Tenente Leopoldo Eleuteri was a World War I flying ace credited with seven aerial victories.

==Biography==
Leopoldo Eleuteri was born in Castel Ritaldi, Kingdom of Italy, on 27 December 1894. He was a student in a technical school until conscripted in 1915. At first, he was assigned to duty in ordnance factories. However, he was forwarded to the 3rd Infantry Regiment. From there, he went to aviation training. On 18 October 1916, he qualified as a pilot at Gabardini's flying school at Cameri. He was certified on the Caudron G.3 on 4 December.

On 28 April 1917, Eleuteri mastered the SAML before being posted out. He served with two SAML squadrons, 73a Squadriglia and 121a Squadriglia. In January 1918, he underwent gunnery training at Furbara. On 22 February 1918, he was transferred to 70a Squadriglia. After flying a few sorties, he made an abortive attack on an observation balloon. On 17 April, he teamed with Aldo Bocchese, Alessandro Resch, and Flaminio Avet in staking claims for an enemy two-seater and two fighters; Eleuteri was credited with two victories.

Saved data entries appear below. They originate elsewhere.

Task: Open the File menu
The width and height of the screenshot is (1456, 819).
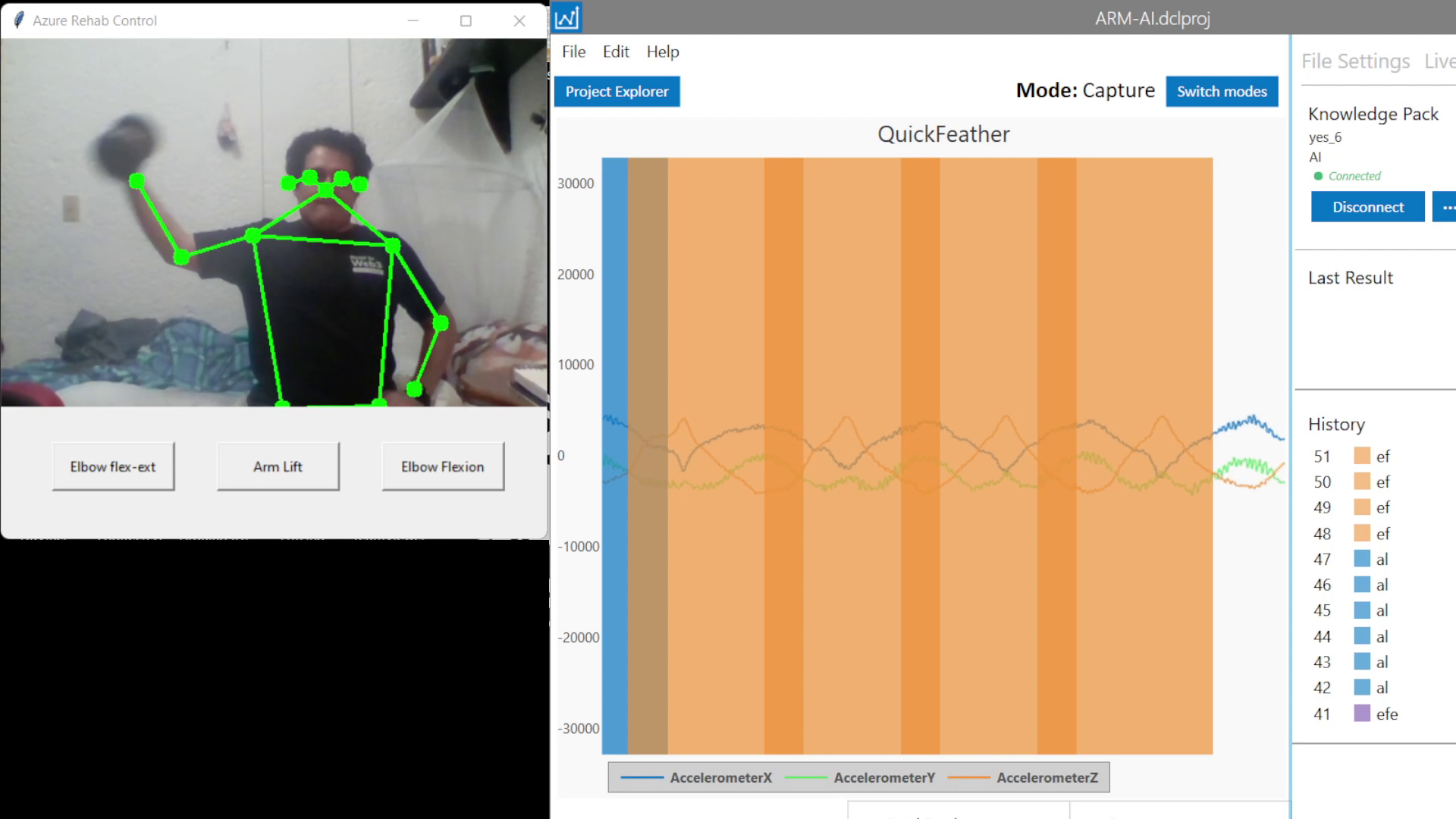Action: click(x=573, y=52)
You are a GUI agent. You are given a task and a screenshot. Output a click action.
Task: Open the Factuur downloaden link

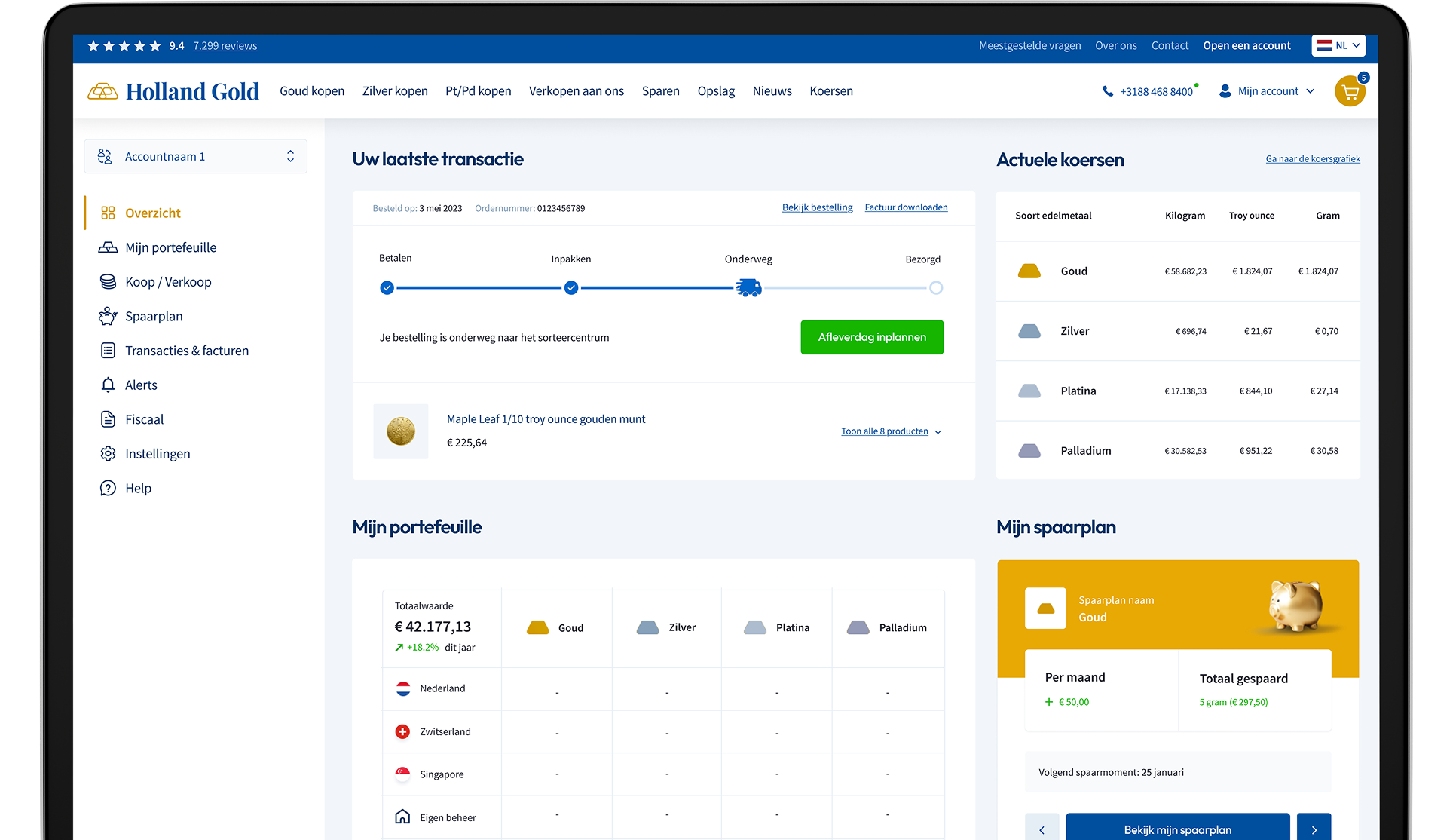coord(906,207)
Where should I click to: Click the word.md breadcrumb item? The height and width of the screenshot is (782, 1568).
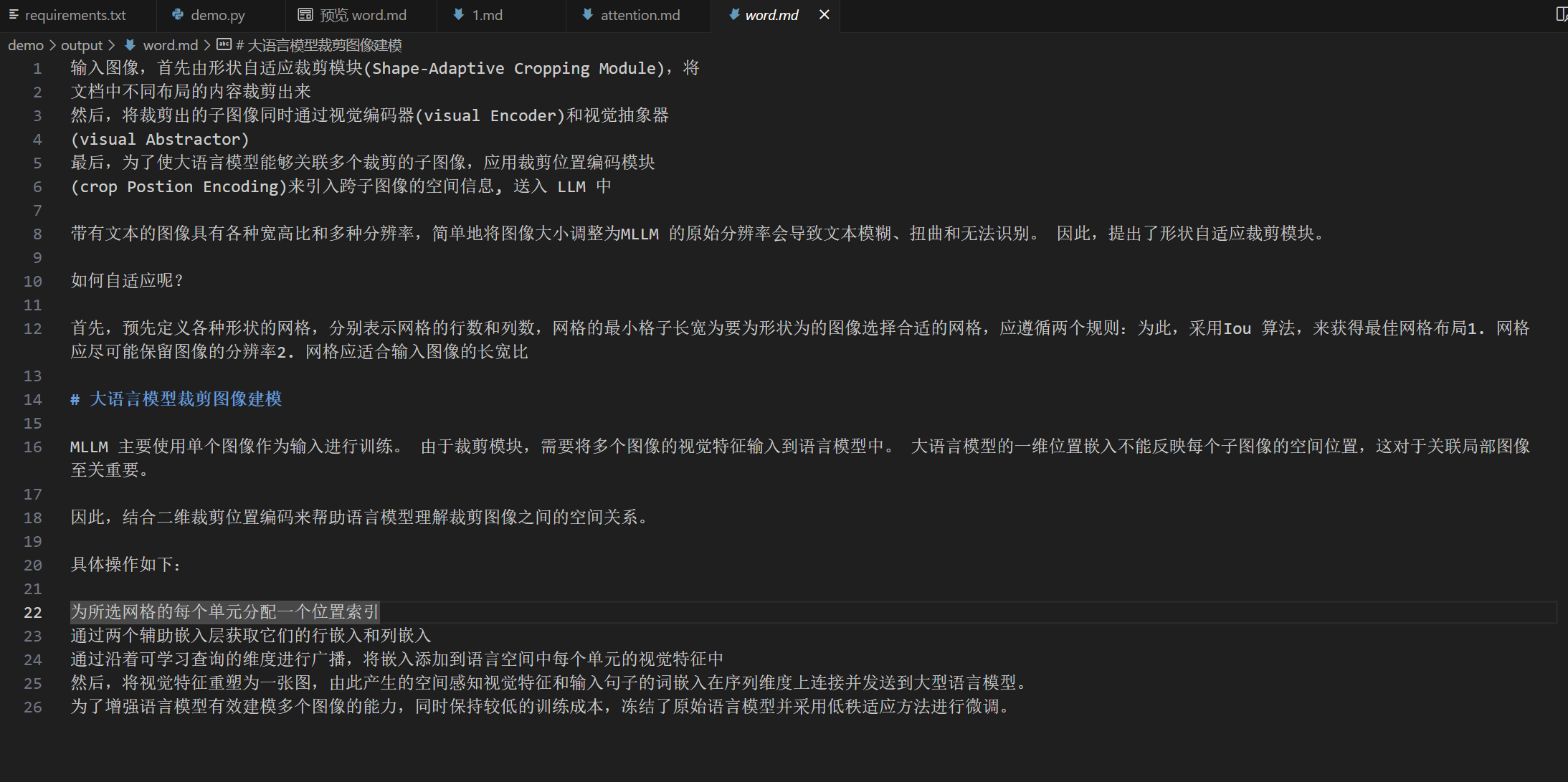170,44
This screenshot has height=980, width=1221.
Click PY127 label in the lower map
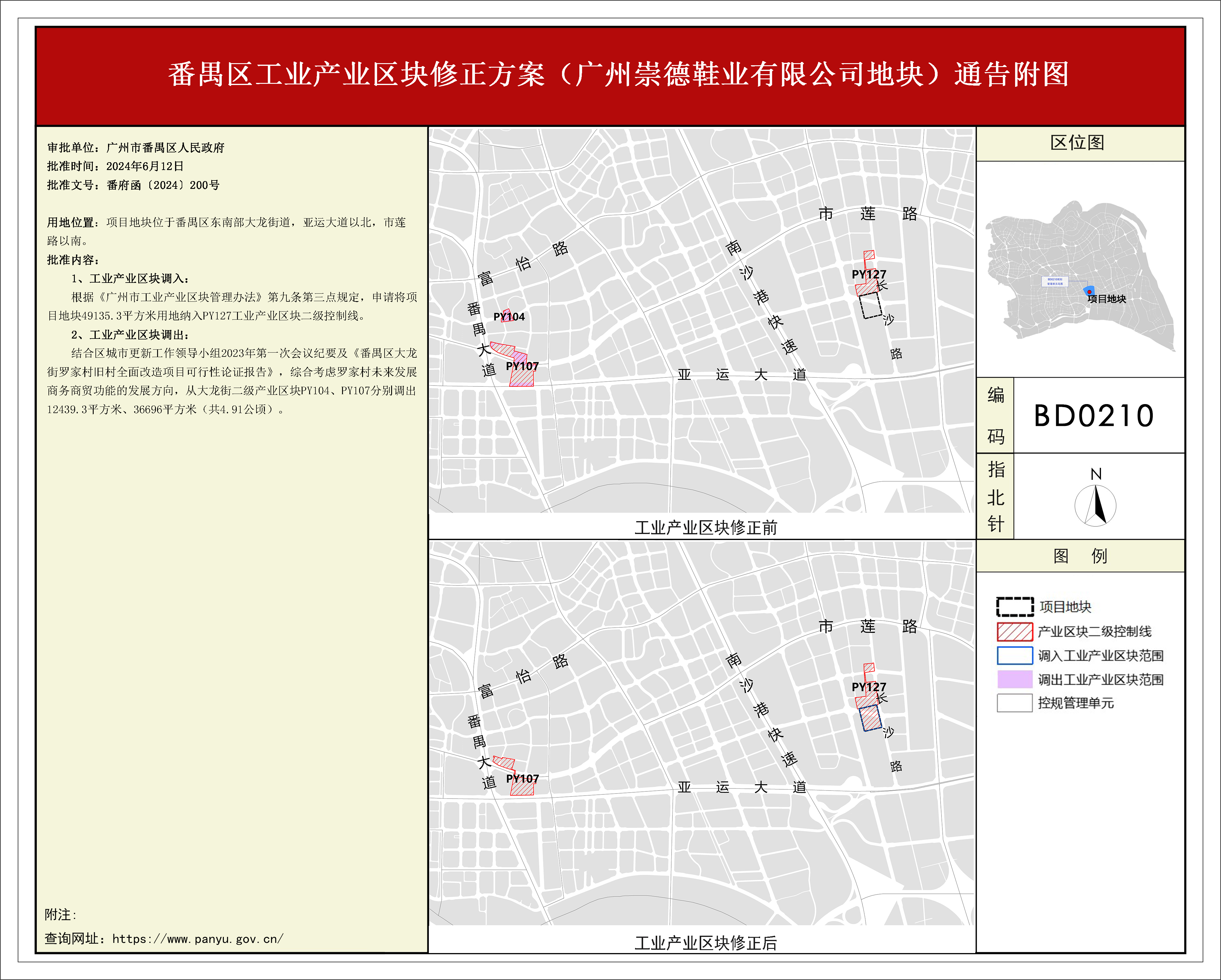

Eleuteri would go on to fly 151 combat sorties and would engage the Austro-Hungarian enemy 26 times. He had seven of his eight combat claims confirmed, usually in conjunction with Bocchese and Avet, with his final victory forced to land on an Italian aerodrome on 28 October 1918. Leopoldo Eleuteri was thrice awarded the Silver Medal for Military Valor, as well as the War Merit Cross. Following his discharge after the war, he returned to his engineering studies, enrolling in Milan Polytechnic. He graduated in 1922. In 1923, he entered the first engineering officers' competition for the Regia Aeronautica and was appointed as Capitano in the construction section of the new air force on 23 October. He returned to Furbara as commander of the armament flight in the research and development portion of the Regia Aeronautica. On 19 January 1926, Leopoldo Eleuteri perished in a midair collision. The Castiglione del Lago fighter school was named after him.